── Исходный листинг ──

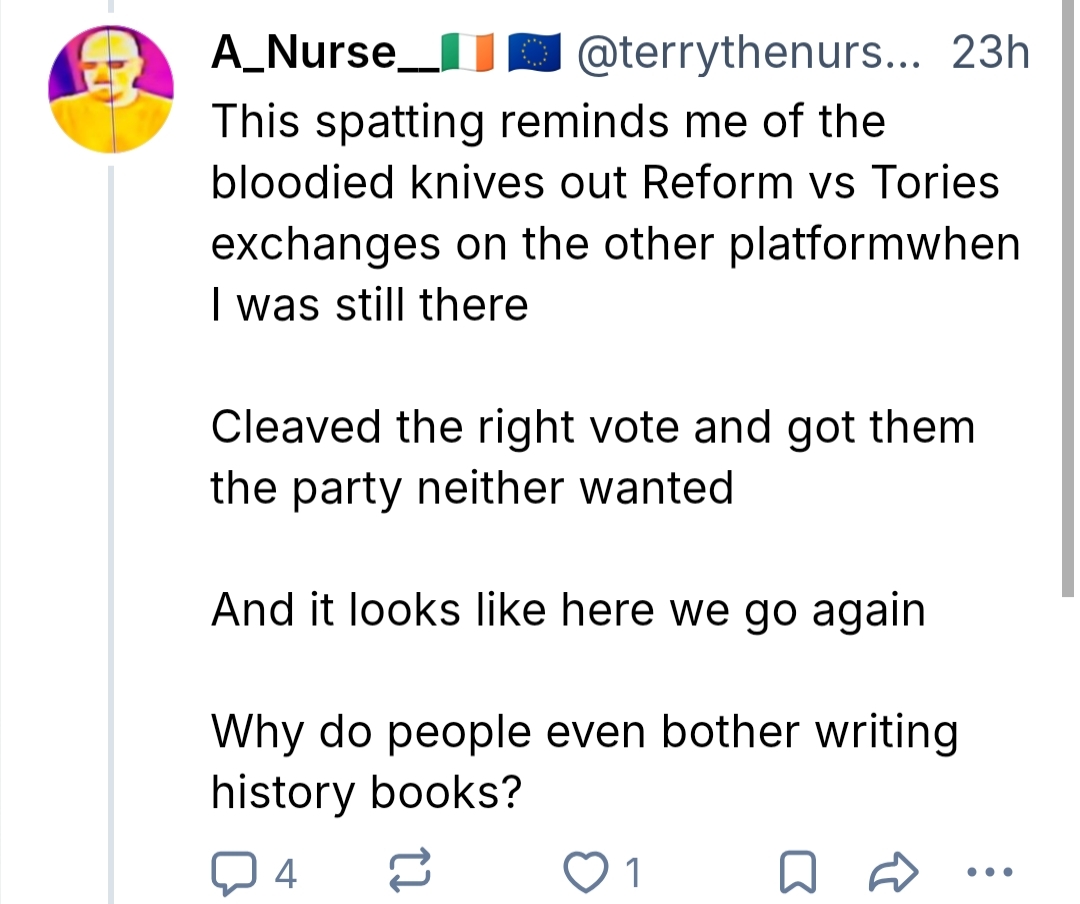
Task: Click the like count number 1
Action: [631, 875]
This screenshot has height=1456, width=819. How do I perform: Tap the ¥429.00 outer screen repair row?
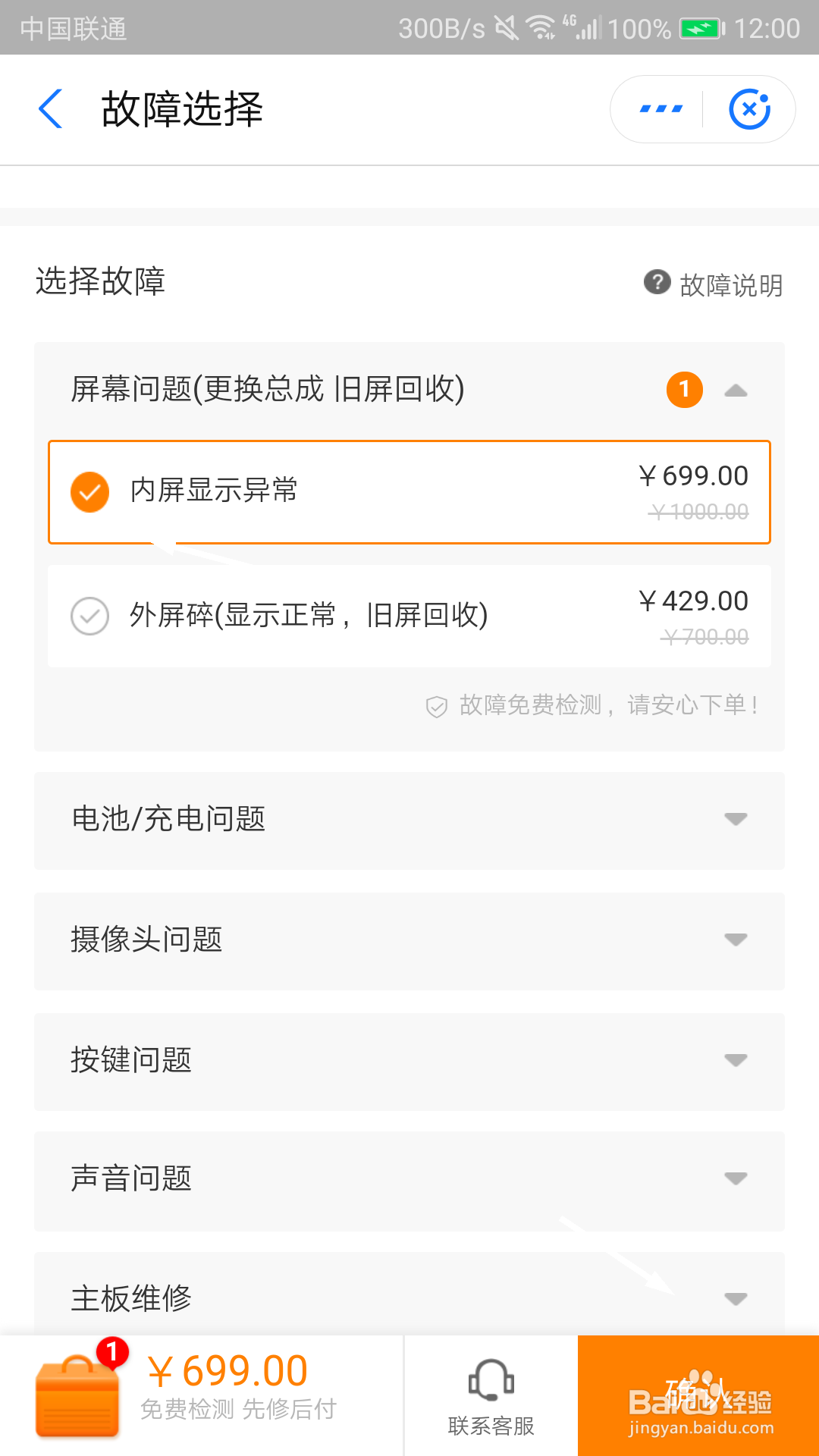click(x=410, y=617)
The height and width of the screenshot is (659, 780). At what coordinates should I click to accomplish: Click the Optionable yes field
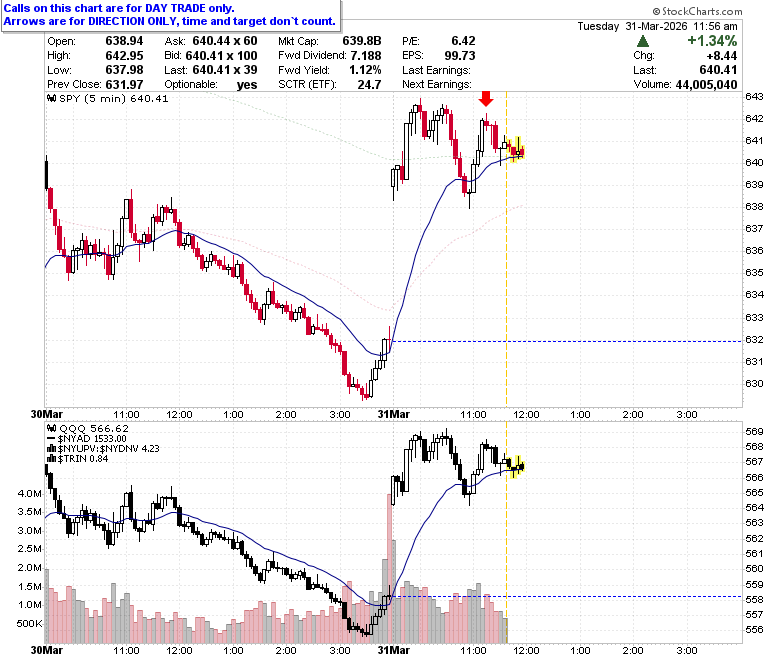click(211, 85)
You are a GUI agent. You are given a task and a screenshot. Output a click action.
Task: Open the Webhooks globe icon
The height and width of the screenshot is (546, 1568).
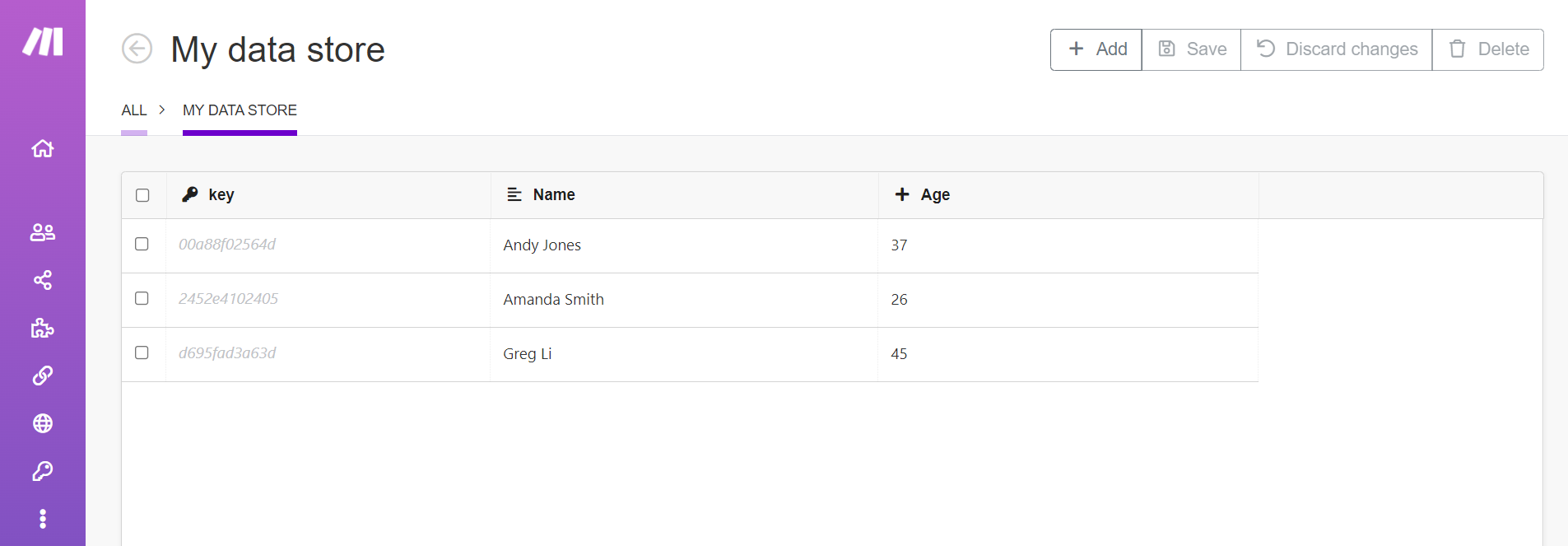point(43,423)
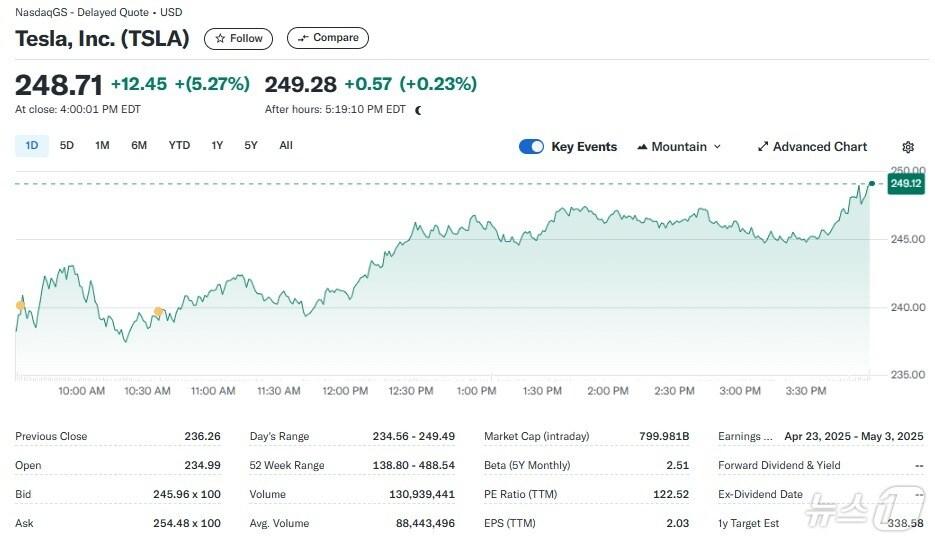This screenshot has height=543, width=935.
Task: Click the key event marker near 10:30 AM
Action: (x=158, y=313)
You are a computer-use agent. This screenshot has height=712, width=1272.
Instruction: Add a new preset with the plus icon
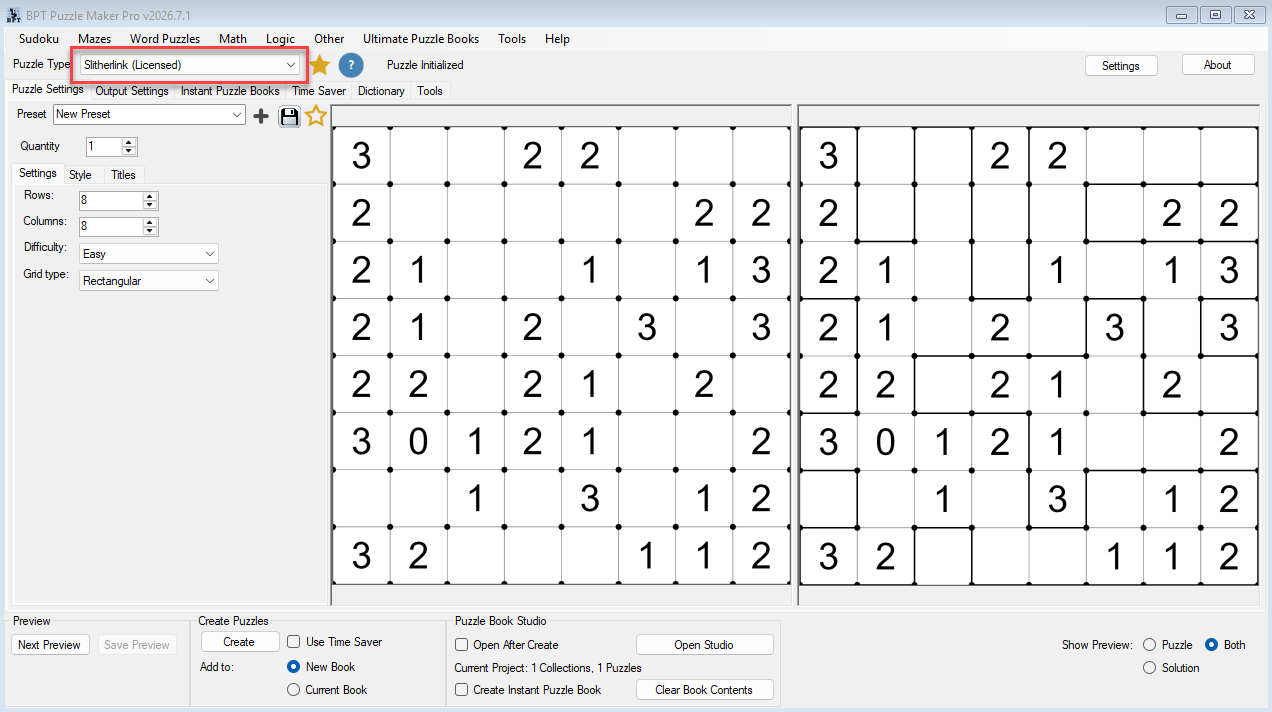(x=261, y=116)
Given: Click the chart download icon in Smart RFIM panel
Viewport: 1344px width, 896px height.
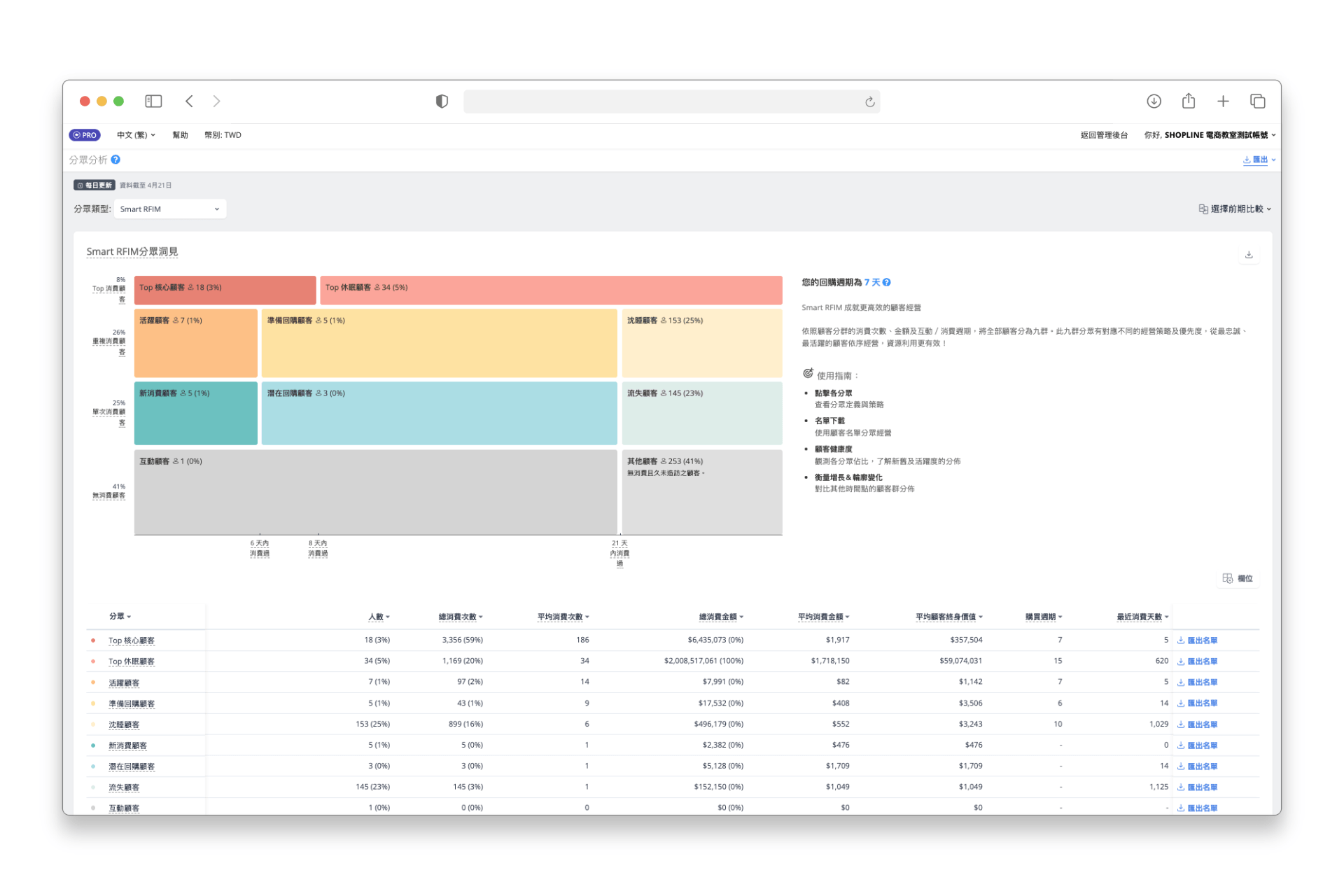Looking at the screenshot, I should (x=1249, y=255).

───

Задание> Воспроизведите дословно весь листинг выше, опустив изображения.

Ответ>
Task: Click the like count number 1
Action: [631, 875]
This screenshot has height=1456, width=819. How do I perform: Tap the ¥429.00 outer screen repair row?
click(x=410, y=617)
The height and width of the screenshot is (659, 780). At what coordinates should I click to accomplish: Click the Optionable yes field
click(211, 85)
You are a GUI agent. You are given a task and a screenshot. Output a click action.
Task: Open the Webhooks globe icon
The height and width of the screenshot is (546, 1568).
point(43,423)
This screenshot has height=543, width=935.
Task: Click the key event marker near 10:30 AM
Action: (x=158, y=313)
You are a computer-use agent. This screenshot has height=712, width=1272.
Instruction: Add a new preset with the plus icon
(x=261, y=116)
Given: Click the chart download icon in Smart RFIM panel
Viewport: 1344px width, 896px height.
Looking at the screenshot, I should (x=1249, y=255).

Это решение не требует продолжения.